Dear John,
People snatched off the streets into unmarked vans. A father pulled over and detained on his drive to work. Heavily armed ICE agents in outsized, armored vehicles swooping into workplaces—car washes, meat packing plants, garment factories, Home Depot parking lots. Children torn from their families, put on planes or left in dubious custody situations while their parents sit behind bars.
This is the cruel reality of Trump’s America that so many gathered in the streets and in front of courthouses to protest this week, across the country.
Here in Los Angeles, where the Ms. offices are located, we saw something beautiful emerge from these horrors: people joining together to stand up for their communities, for the rights and dignity of their neighbors and classmates and family members. For women and men they had never met, and who they are unlikely to ever meet. Seeing the people of LA stand side by side, facing down the National Guard, we at Ms. felt proud to be a part of this city. (An important note here: despite what media coverage might have you believe, the protests have involved tens of thousands of peaceful demonstrators). We are a city that fights back for what is right.
The Trump administration’s escalation of immigration enforcement activity is just the latest in a string of wildly unpopular policies and actions. Recent Quinnipiac polls indicate that majorities of Americans disapprove of his handling of immigration issues (54 percent disapprove, 43 percent approve) and deportations (56 percent disapprove, 40 percent approve), as well as his handling of the economy, trade, and universities. By every measure, he’s lost the American public.
A majority also disapprove of Trump’s “Big Beautiful Bill” (53 percent disapprove, 27 percent approve), and many are expressing concerns over the bill’s potential impacts on Medicaid funding. Nearly half agree that “federal funding for Medicaid should increase,” according to Quinnipiac—and the program’s favorability among members of all parties has increased over the past month as the debate on the bill has raged, according to polling by Navigator. Even among many Independents and non-MAGA Republicans, voting to cut Medicaid was seen as a “dealbreaker” when it came to their support for a candidate.

> [Material provided]:

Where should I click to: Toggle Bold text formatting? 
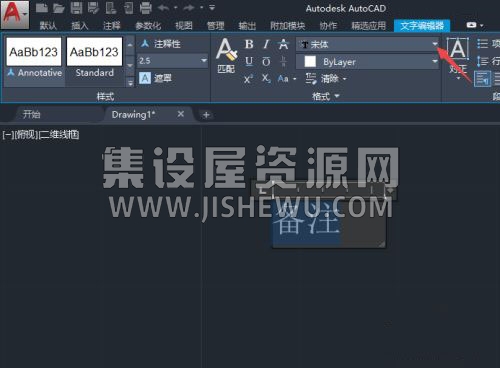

> [To do]:
[a] Answer these questions using the letter:
(i) In which city are the Ms. offices located?
(ii) According to the Quinnipiac polls, what percentage of Americans disapprove of Trump's handling of deportations?
(iii) Which organization's polling found that Medicaid's favorability has increased over the past month?
[b] List every workplace that the letter names as a place into which ICE agents have been swooping.

> [Solved tasks]:
[a]
(i) Los Angeles
(ii) 56 percent
(iii) Navigator

[b]
- Car washes
- Meat packing plants
- Garment factories
- Home Depot parking lots